According to Gallup, President Obama’s approval is at 43 percent which is only two percentage points above his all-time low – which occurred last week. His disapproval is at 48 percent meaning about nine percent of respondents can’t make up their minds, don’t recognize the name “Barack Obama,” or both.
So, 27 months into their terms how do the previous Presidents stack up? Let’s go to the chart. Going backward, here is how they scored in the Gallup poll on or about their 826th day in office:
George W. Bush – 69%
Bill Clinton – 51%
George H.W. Bush – 76%
Ronald Reagan – 43%
Jimmy Carter – 37%
Richard Nixon – 50%
John F. Kennedy – 64%
Dwight Eisenhower – 68%
Harry S Truman, Lyndon Johnson, and Gerald Ford each assumed the Presidency in mid-term so their 820th days in office don’t match up with those who started on January 20th following the November election, hence they are not in the listing above.
Of the nine Presidents on the list, their average approval rating was 52 percent at this point in their first terms.
George W. squeaked by in his re-election while he was at 69 percent approval 19 months out, while Bill Clinton cruised to a win against Bob Dole even though he was barely above water.
Jimmy Carter lost his re-election bid having been at 37 percent at this point in his Presidency, while H.W. Bush lost to Clinton even though he was at 76 percent approval in April of the previous year.
But, of the others, it doesn’t look like what their approval ratings were in April of the off-year meant very much in November of the on-year.
The best example is Ronald Reagan whose 43 percent matches Obama’s current rating. Reagan, let us remember, went on to win 49 states in his re-election in 1984 against the Democrats’ dream team of Walter Mondale and Geraldine Ferraro.
On the other hand, Dr. John Pitney, professor in the school of government at Claremont McKenna College in California, sent me a great annotated bibliography of press pieces about how weak, how late-starting, how little-known, how futile it looked for Democratic candidates at about this point in the 1992 President cycle.
At about this point in the 1992 cycle, National Journal wrote:
“[T]he absence so far of strong challengers to Bush has fueled various doomsday scenarios for the Democrats: that their Senate majority could be toppled and that their House majority could be imperiled with many Democratic Members either retiring or having to run for reelection in new seats drawn after the 1990-91 redistricting.”

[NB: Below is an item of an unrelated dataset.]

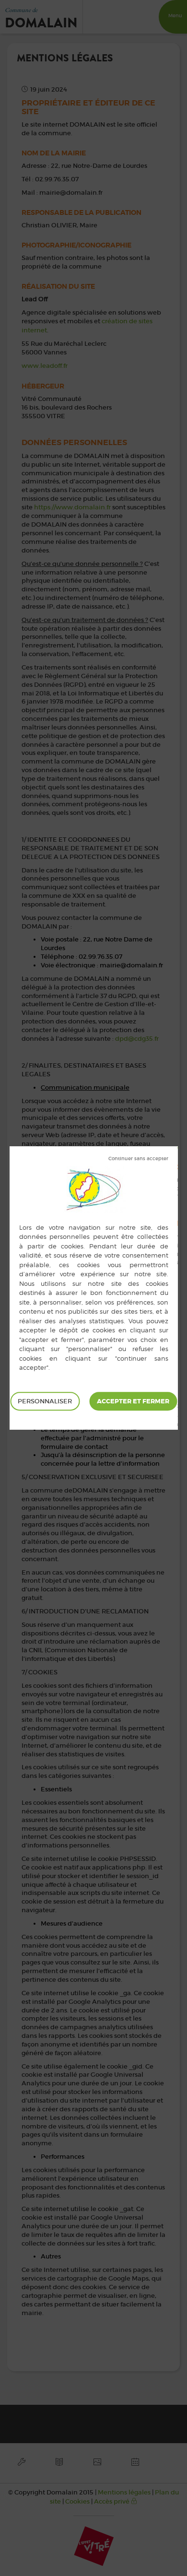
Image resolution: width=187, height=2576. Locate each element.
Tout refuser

As late as August of 1991, USA Today wrote:
“What once was shrugged off by Democrats as a passing gust of the political winds - the absence of heavyweight challengers to President Bush - is now looming as a major political embarrassment.”
You might remember that on January 20, 1993 it was Bill Clinton who stood at the West Front of the Capitol and took the oath of office for his first term, not George H.W. Bush for his second.
It is true that Clinton was aided and abetted by Ross Perot who mounted a furious third-party candidacy and who, in spite of not winning any electoral votes, got nearly 20 percent of the popular vote.
While H.W. would probably not have won anyway, Perot’s candidacy clearly cost Bush several states, much as – eight years later – third party candidate Ralph Nader likely cost Al Gore a victory in Florida and we know how that turned out.
So, when you hear the office know-it-all state with absolute certainty that they can divine the outcome of the Presidential election in November 2012 because of the polling in April of 2011; smile, nod, stir your coffee, and walk back to your desk.
He (or she) has no idea what’s going to happen.